JOINT ACCOUNT – PAYABLE TO

EITHER OR SURVIVOR

 

. . . We agree and declare that all funds now or hereafter deposited in this account are and shall be our joint property, that either of us shall have power to act in all matters relating to such account, whether the other be living or dead, and that upon the death of either of us any balance in said account or any part thereof may be withdrawn by, or upon the order of the survivor.  It is especially agreed that withdrawal of funds by the survivor shall be binding upon us and upon our heirs, next of kin, legatees, assigns and personal representatives. . . .

 

 

Stauffer, 801 S.W.2d at 859.  Our supreme court determined that this language on the signature card was not substantially similar to that set out in Section 439(a) and therefore held that no right of survivorship had been created.  Id. at 865-66.

            The signature card in Stauffer did not use the term “right of survivorship” nor did it include any other language to indicate that the parties intended to create a JROS.  The idea of “right of survivorship” is what the parties must agree upon.  See Tex. Prob. Code Ann. § 439(a).  The agreement established must show the clear and unequivocal intent of the parties to create a JROS.  Here, on all three signature cards, Roy and Sharon put an “X” next to the statement “Joint with Right of Survivorship.”  They crossed out all other alternatives for the disposition of their account on the signature cards for two of the accounts.  The deposit agreement states that “[r]ight of survivorship means that when a co-owner dies, the balance in the account belongs to the surviving co-owner(s), subject to our right to charge the account for any amount the deceased co-owner or a surviving co-owner owes us.”  That sentence expands upon what Roy and Sharon meant when they put the “X” in the “Joint with Right of Survivorship” box.  Even though the phrase “Joint with Right of Survivorship” on the signature card and the sentence in the deposit agreement are abbreviated versions of the wording used in Section 439(a), the language expresses the intent of Roy and Sharon on August 18, 2003 to create a JROS in the accounts.

            Furthermore, although it does not specifically address bank accounts with rights of survivorship language, we believe it is instructive to look at Probate Code Section 452.  There, if an agreement is in writing and signed by both spouses, it is sufficient to create a right of survivorship in the community property described in the agreement if it uses the phrase “with right of survivorship.”  See Tex.

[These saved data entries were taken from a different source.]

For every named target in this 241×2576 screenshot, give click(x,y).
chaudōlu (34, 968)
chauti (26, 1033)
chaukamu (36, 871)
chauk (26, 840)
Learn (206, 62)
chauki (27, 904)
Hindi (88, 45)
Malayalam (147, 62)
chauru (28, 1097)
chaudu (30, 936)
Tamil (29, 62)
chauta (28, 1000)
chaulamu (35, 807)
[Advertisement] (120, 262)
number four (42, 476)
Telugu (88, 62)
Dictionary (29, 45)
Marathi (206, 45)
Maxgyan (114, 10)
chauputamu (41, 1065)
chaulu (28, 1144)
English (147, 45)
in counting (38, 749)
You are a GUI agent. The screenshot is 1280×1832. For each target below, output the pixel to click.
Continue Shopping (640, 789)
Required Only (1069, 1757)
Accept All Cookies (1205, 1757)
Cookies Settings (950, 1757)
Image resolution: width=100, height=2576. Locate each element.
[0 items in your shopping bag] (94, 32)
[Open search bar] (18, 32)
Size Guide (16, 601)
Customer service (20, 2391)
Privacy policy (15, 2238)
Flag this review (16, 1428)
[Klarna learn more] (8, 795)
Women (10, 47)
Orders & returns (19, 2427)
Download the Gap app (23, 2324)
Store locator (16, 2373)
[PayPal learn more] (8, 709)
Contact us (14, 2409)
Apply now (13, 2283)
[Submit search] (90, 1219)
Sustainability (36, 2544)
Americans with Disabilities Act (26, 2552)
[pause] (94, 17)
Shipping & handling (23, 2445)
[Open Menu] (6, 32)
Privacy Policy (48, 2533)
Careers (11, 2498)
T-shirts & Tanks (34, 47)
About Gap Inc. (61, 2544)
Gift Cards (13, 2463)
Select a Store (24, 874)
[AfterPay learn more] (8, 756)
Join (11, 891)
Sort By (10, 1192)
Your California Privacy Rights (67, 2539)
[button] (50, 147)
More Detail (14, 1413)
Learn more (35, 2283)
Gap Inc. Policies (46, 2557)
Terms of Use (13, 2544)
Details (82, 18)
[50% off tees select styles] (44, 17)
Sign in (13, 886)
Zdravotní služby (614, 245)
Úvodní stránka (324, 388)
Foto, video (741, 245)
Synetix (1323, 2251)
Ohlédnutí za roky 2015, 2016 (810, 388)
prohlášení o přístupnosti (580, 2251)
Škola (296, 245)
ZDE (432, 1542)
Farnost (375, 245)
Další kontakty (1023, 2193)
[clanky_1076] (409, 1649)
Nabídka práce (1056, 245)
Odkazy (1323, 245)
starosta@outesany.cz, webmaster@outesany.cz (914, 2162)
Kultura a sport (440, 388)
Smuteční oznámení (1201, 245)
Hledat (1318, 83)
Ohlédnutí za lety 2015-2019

Prob. Code Ann.  § 452 (Vernon 2003).  This is consistent with the case law interpreting Section 439(a).  See Banks, 837 S.W.2d at 765.

            We hold that the language used in the contracts establishing the three joint accounts at issue substantially complies with the requirements of Section 439(a) and that a right of survivorship was created in each account.  We overrule the executrix’s issues one, two, three, and four.

 

Claim Preclusion

            In her fifth and final issue, the executrix contends that when the trial court approved her inventory, appraisement, and list of claims showing the three joint accounts as part of Roy’s estate, Sharon was precluded from attempting to establish her ownership in the three accounts through her motion for summary judgment.  The executrix cites us to the case of McKenzie v. Frost, 448 S.W.2d 520 (Tex. Civ. App.–El Paso 1969, writ ref’d n.r.e.).  We have reviewed that case, which involved a title dispute to land and did not involve a probate proceeding.  See id.  Therefore, we determine that it is inapplicable to the instant case.  Further, an order of a probate court approving an inventory and appraisement is not an adjudication of title to property.  McKinley v. McKinley, 496 S.W.2d 540, 542 (Tex. 1973).  We overrule the executrix’s issue five.

 

Disposition

            Having overruled the executrix’s five issues, we affirm the judgment of the trial court.

 

                                                                                                   JAMES T. WORTHEN   

                                                                                                               Chief Justice

 

Opinion delivered December 20, 2006.

Panel consisted of Worthen, C.J., Griffith, J., and Hoyle, J.